But then he adds one further remark; acknowledging his debt of gratitude to Asclepius and the need for the sacrifice of a cock. Contra Nietzsche, Foucault reads it thus: Socrates wants to give thanks for the god’s assistance, as a healer, to all those who have undertaken care of the self “For we should not forget ... that if we are concerned about ourselves, it is to the extent also that the gods have shown concern for us.” 

In an important and persuasive (rather moving) passage, Foucault continues:

“So you can see that Socrates’s death, the practice of his parrhesia which exposed him to the risk of death ... the practice of his truth-telling, and finally this devotion to inducing others to take care of themselves just as he took care of himself, all form a very closely woven ensemble ... whose threads come together for the last time in the sacrifice of the cock. It is the mission concerning the care of oneself that leads Socrates to his death. It is the principle of ‘caring for oneself’ that, beyond his death, he bequeaths to the others. And it is to the gods, favourable towards this care of oneself, that he addresses his last thought. I think that Socrates’s death founds philosophy ... as a form of veridiction ... peculiar precisely to philosophical discourse, and the courage of which must be exercised until death as a test of the soul ...” 

  - Michel Foucault, The Courage of Truth, ed. Frédéric Gros, trans.
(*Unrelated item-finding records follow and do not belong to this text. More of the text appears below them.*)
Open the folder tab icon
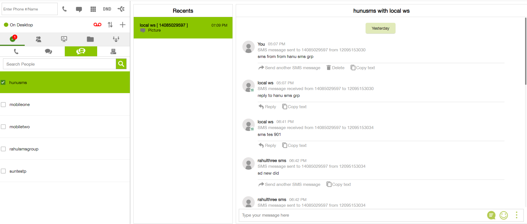Screen dimensions: 527x224 [90, 39]
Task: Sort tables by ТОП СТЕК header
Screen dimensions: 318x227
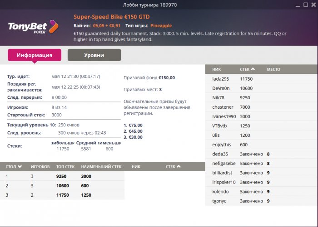Action: pos(66,167)
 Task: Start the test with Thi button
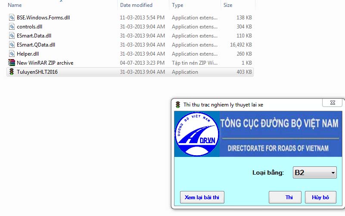tap(289, 197)
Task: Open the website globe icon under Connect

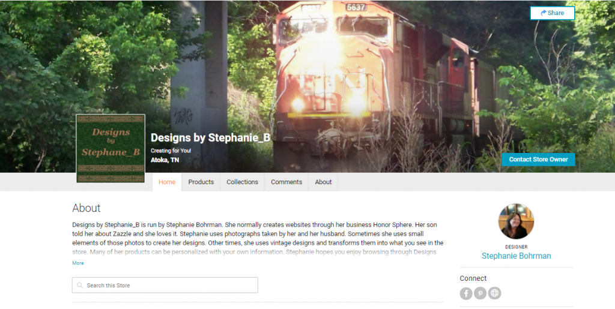Action: [x=495, y=293]
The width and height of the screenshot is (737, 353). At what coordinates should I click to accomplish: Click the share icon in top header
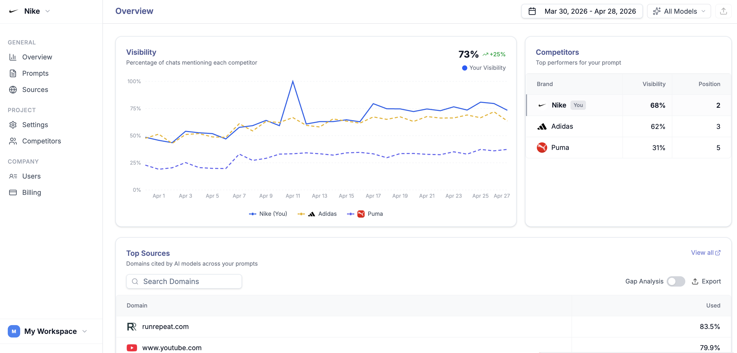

Graham Burchell, (Palgrave Macmillan, 2013), pp. 113-14. 

However, there are of course many other readings of the final section (section 118) of the Phaedo - including that by Eva C. Keuls, who, in her 1985 study of sexual politics in ancient Greece entitled The Reign of the Phallus, understands the last words of Socrates as a crude joke; a reflection upon one final death-defiant erection, caused by the action of the poison, that he uncovers to the amusement of his friends.

If Nietzsche's is the most malicious and Foucault's the most touching, perhaps this interpretation by Keuls is the most amusing and in keeping with Socrates's reputation as a bit of a satyr.